Please set down, unchanged, each line from the one with "1000x409 pixels." to the final line of the data below, both included. Drop the pictures.
===== Exercise data
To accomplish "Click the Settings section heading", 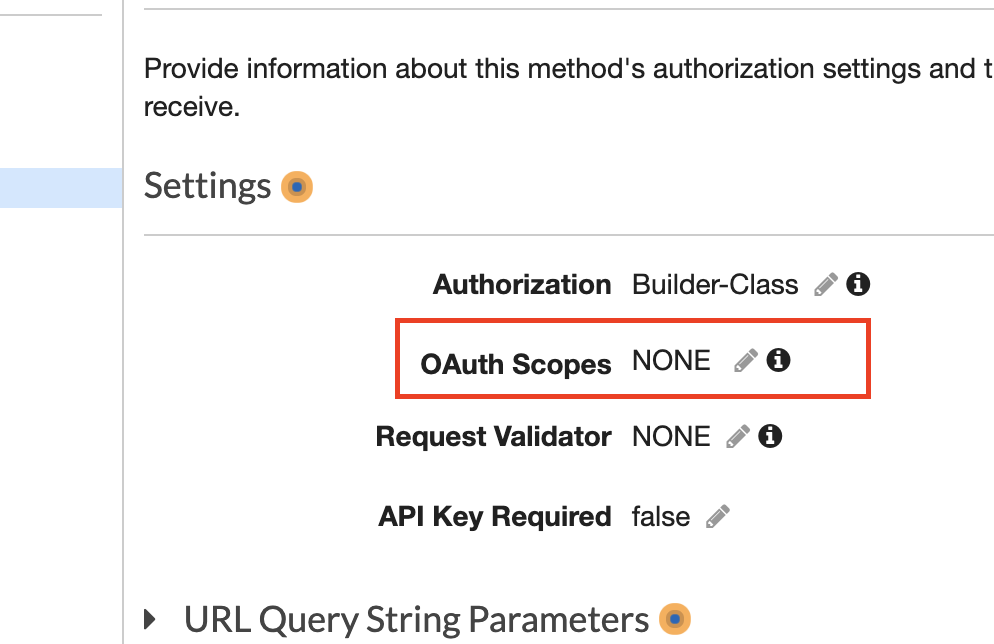I will point(207,186).
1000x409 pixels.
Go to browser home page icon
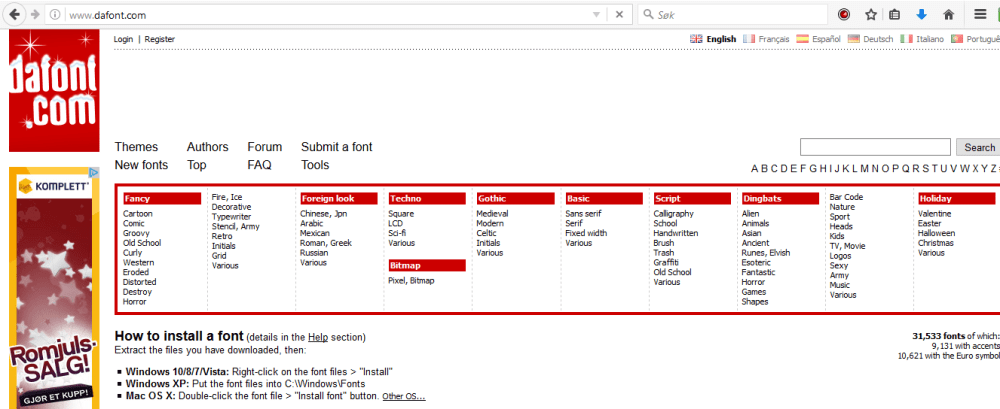click(948, 14)
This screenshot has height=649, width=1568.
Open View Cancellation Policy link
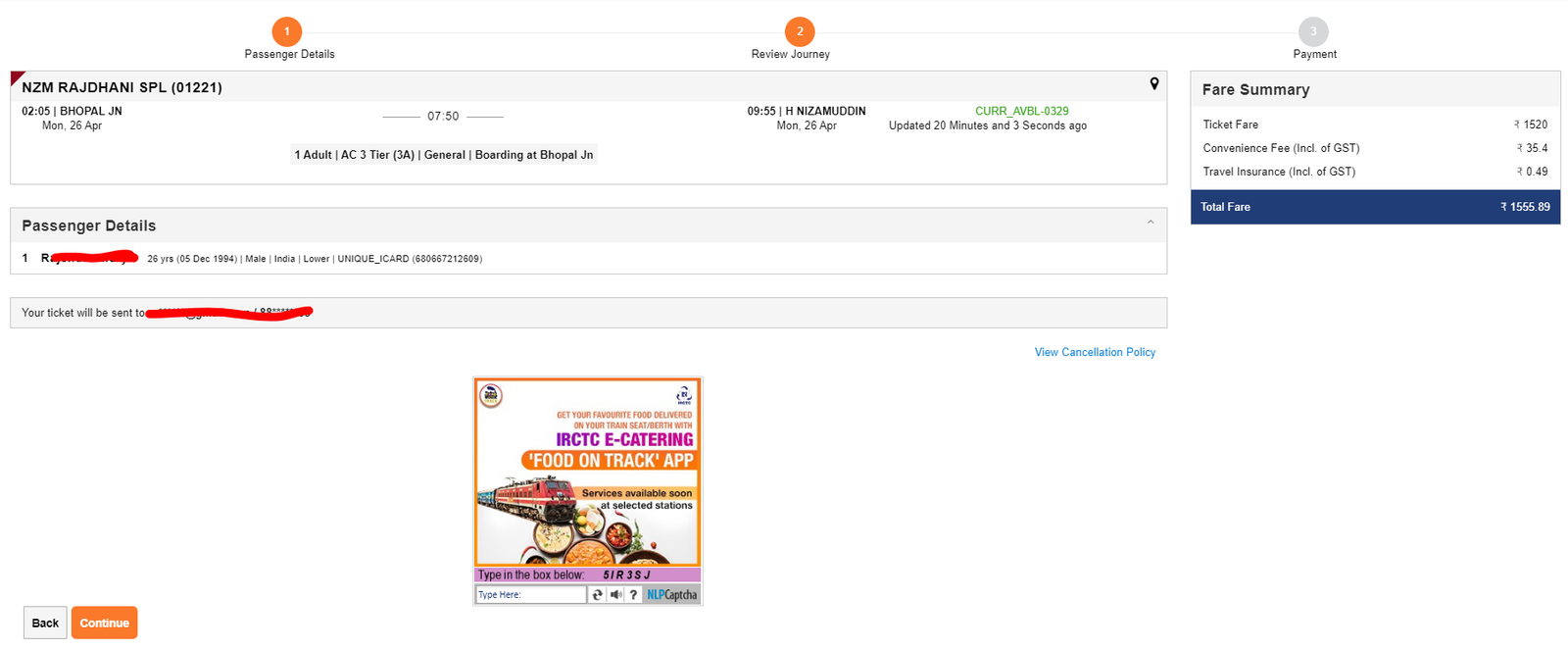[1095, 352]
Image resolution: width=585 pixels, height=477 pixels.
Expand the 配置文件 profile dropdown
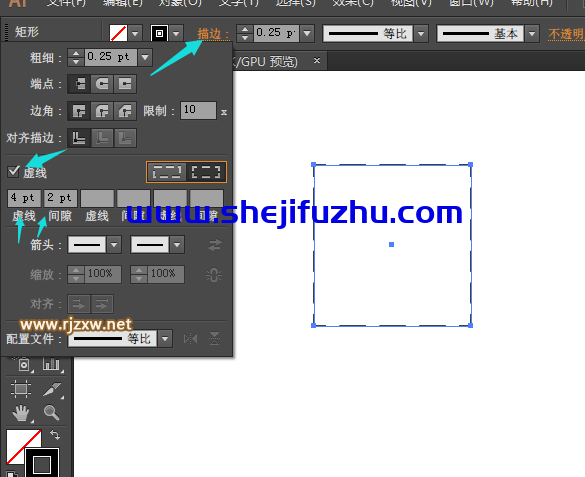(165, 339)
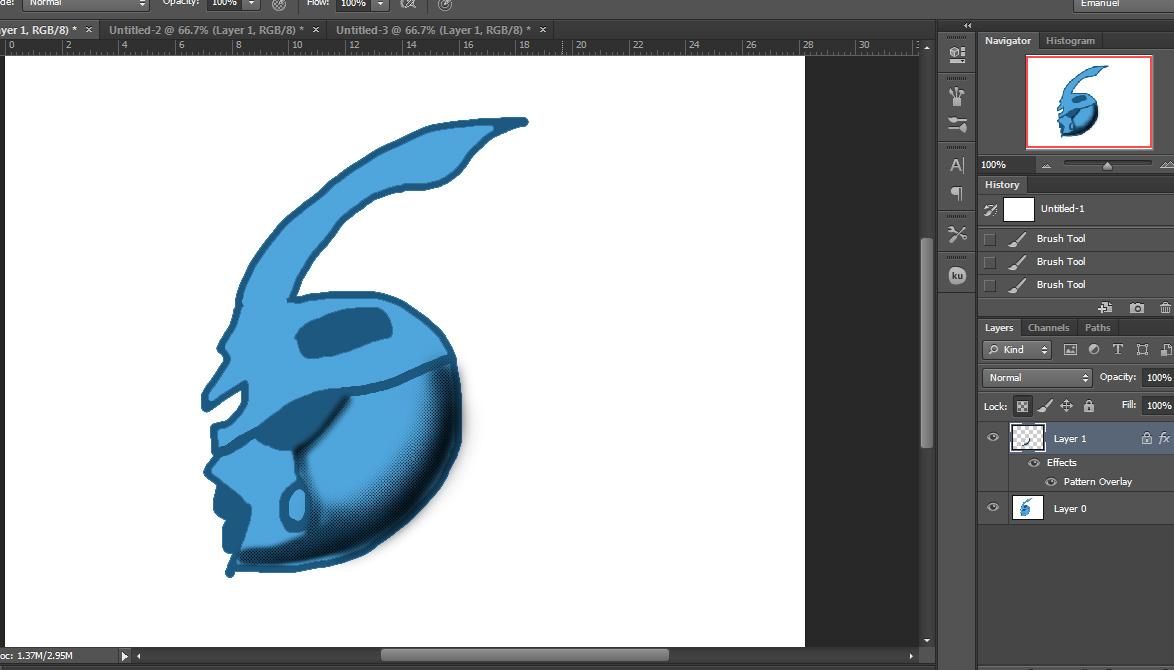Delete current history state with trash icon
1174x670 pixels.
(1165, 308)
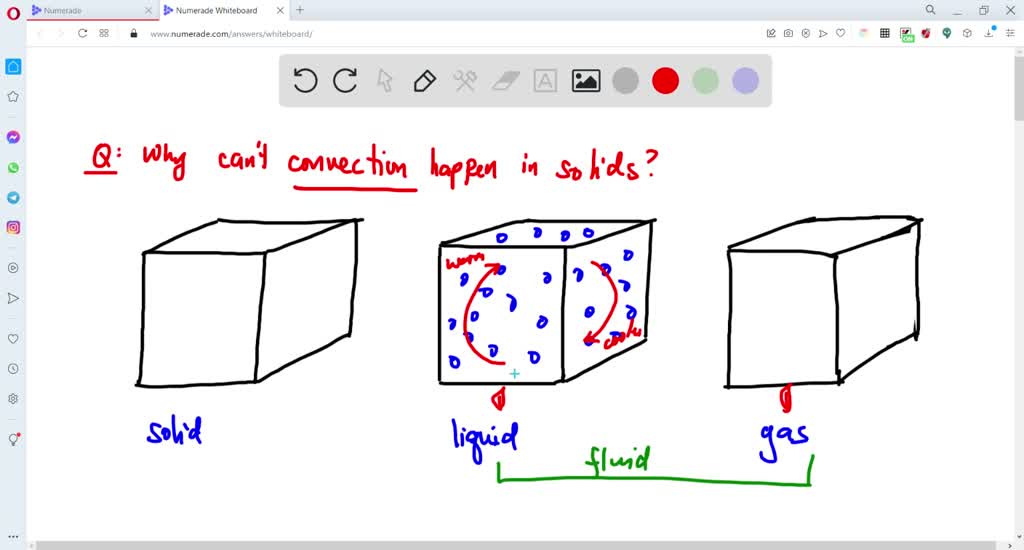This screenshot has width=1024, height=550.
Task: Pick the green pen color
Action: 706,81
==========
§ **Your response**:
1000x409 pixels.
Go to browser home page icon
click(948, 14)
This screenshot has height=649, width=1568.
Open View Cancellation Policy link
[1095, 352]
Image resolution: width=585 pixels, height=477 pixels.
Expand the 配置文件 profile dropdown
(165, 339)
Delete current history state with trash icon
1174x670 pixels.
(1165, 308)
This screenshot has width=1024, height=550.
Task: Pick the green pen color
Action: 706,81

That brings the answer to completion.